The orchestral score calls for:
- woodwinds: 3 flutes (3rd doubling piccolo), 2 oboes, English horn, 3 clarinets (3rd doubling bass clarinet), alto saxophone, 2 bassoons;
- Brass: 4 horns, cornet, 3 trumpets, alto trumpet, 3 trombones, bass tuba;
- Timpani and percussion: triangle, tambourine, 2 side drums, cymbals, bass drum, tam-tam, doli, daira, Glockenspiel, xylophone, marimba, vibraphone, chimes;
- keyboards: celesta, piano;
- strings: 2 harps, violins (1st and 2nd), violas, cellos and double basses.
Plot
Many themes of interethnic love, betrayal and friendship interact in an Armenian setting. The central character is a young woman named Gayane, who works in a kolkhoz in a mountainous district near the national border.
Act I
In the Armenian kolkhoz, farmers are busy reaping cotton. Among them are heroine Gayane, her father Ovanes, brother Armen and younger sister Nune. They are all models of hard work with the only exception of Gayane's husband Giko, a lazy drunkard. She admonishes Giko for his misconduct and this escalates into a quarrel. Then arrives Kazakov, commander of the Soviet frontier guard, and a dance of welcome begins. Seeing Gayane present a bouquet to Kazakov, Giko violently snatches the bouquet from her and ignoring everybody's reproach, disappears.
Act II
At Gayane's home, people console Gayane who is deploring her husband's misconduct. The singing voices of carpet weavers are heard. As Giko returns, all go out. Gayane sings her child Ripsime to sleep. Three smugglers come to see Giko. They conspire to share the public money they have embezzled, to set fire to the cotton warehouse and to flee abroad.

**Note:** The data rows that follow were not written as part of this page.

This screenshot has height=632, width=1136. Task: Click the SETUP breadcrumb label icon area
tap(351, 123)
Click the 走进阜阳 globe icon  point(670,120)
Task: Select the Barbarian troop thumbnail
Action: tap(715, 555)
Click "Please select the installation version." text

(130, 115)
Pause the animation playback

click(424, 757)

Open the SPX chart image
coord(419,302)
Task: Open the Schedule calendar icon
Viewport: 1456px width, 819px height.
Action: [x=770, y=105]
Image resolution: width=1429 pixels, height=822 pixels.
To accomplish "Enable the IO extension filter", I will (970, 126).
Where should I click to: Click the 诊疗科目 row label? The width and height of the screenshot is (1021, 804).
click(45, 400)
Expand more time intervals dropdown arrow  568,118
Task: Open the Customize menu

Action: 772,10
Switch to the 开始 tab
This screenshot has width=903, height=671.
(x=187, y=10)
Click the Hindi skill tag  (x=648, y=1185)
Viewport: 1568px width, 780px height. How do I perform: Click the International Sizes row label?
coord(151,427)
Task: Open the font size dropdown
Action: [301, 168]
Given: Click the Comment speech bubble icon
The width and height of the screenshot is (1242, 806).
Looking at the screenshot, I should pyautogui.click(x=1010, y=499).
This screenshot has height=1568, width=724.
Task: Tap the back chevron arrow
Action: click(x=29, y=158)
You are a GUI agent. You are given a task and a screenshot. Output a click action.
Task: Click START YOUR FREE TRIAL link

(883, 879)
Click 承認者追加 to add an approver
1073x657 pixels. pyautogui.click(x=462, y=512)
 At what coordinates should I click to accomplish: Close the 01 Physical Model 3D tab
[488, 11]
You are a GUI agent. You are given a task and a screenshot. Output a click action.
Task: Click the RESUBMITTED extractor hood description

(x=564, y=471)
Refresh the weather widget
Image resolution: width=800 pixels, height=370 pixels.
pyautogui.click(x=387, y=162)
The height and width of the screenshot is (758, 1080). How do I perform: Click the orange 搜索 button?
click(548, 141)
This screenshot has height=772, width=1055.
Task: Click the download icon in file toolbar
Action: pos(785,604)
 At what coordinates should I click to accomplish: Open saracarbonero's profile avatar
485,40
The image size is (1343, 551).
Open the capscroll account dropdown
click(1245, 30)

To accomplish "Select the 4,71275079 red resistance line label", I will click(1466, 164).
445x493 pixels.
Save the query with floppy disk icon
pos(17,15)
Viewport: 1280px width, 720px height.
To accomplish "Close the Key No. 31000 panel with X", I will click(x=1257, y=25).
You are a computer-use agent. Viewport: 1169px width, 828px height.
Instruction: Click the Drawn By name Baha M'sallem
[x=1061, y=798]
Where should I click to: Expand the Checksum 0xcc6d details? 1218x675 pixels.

Overhearing their conspiracy, Gayane admonishes her husband, but he thrusts her into another room and locks her up.
Act III
At a Kurdish settlement in a mountainous area near the kolkhoz are many people, including Gayane's brother Armen, a Kurdish girl Aishe, and a Kurdish young man Izmail who loves her. Giko and the three smugglers arrive, asking Armen their way. Wondering about their intentions and activity, he sends some Kurdish youths to fetch Kazakov. Noticing this, Giko and his gang try to kill Armen, but Kazakov appears just in time and arrests the three smugglers. Giko escapes, however, and sets fire to the cotton warehouse. Trying to flee in the confusion of the moment, Giko is found by Gayane, who has managed to break out of the room in which she was imprisoned. Giko threatens Gayane that he will drop their child Ripsime from a cliff. As Gayane does not yield, Giko stabs her with a dagger. Hearing her shriek, Kazakov rushes in and arrests Giko, who will be brought to justice. Kazakov tends Gayane devotedly, and she recovers. Love grows between the two.
Act IV
A year later, at the kolkhoz, a dedication ceremony of the reconstructed warehouse occurs, as well as three weddings: Gayane and Kazakov, Armen and Aishe, Karen and Nune. Folk dances, rich in local color, are performed one after another. The ballet ends amid blessings by all.